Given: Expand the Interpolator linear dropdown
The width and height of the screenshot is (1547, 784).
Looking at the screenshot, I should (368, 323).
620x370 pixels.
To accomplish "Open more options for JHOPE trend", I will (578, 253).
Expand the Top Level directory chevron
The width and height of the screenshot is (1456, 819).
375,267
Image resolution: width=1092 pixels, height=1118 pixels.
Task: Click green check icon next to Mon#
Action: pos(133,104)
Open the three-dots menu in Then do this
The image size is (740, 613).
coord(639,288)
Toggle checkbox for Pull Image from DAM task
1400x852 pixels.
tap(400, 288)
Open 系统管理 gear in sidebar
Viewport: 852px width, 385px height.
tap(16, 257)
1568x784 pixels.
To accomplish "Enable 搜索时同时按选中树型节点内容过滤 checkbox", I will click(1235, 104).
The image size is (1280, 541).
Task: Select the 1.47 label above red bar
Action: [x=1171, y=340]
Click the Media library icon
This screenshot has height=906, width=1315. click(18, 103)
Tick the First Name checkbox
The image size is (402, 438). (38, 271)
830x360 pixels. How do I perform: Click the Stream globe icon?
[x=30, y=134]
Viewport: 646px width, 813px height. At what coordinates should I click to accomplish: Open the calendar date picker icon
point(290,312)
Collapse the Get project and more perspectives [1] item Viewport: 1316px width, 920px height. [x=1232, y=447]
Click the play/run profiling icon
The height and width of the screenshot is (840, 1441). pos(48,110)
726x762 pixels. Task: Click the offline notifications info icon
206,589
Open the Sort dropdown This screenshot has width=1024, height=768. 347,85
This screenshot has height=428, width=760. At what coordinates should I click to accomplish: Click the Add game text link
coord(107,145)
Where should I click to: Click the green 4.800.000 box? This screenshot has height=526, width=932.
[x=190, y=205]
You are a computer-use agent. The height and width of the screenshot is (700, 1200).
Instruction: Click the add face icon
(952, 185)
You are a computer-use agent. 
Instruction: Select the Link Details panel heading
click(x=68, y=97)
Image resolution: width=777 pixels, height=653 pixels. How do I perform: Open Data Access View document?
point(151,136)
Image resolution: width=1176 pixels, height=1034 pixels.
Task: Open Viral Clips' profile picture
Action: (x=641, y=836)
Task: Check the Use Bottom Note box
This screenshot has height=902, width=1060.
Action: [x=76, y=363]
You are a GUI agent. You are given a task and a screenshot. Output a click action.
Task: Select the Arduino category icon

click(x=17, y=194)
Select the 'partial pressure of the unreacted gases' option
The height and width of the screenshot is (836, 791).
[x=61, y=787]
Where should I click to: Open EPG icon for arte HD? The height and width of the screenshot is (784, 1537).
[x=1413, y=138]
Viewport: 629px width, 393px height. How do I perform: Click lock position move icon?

**Exercise brief:**
Among the records above, only the lines between the line holding "The width and height of the screenshot is (1547, 784)." and the line holding "Open the three-dots menu in Then do this", inclusive, are to be output, exactly as written.

**Exercise response:**
The width and height of the screenshot is (1547, 784).
Looking at the screenshot, I should (368, 323).
620x370 pixels.
To accomplish "Open more options for JHOPE trend", I will (578, 253).
Expand the Top Level directory chevron
The width and height of the screenshot is (1456, 819).
375,267
Image resolution: width=1092 pixels, height=1118 pixels.
Task: Click green check icon next to Mon#
Action: pos(133,104)
Open the three-dots menu in Then do this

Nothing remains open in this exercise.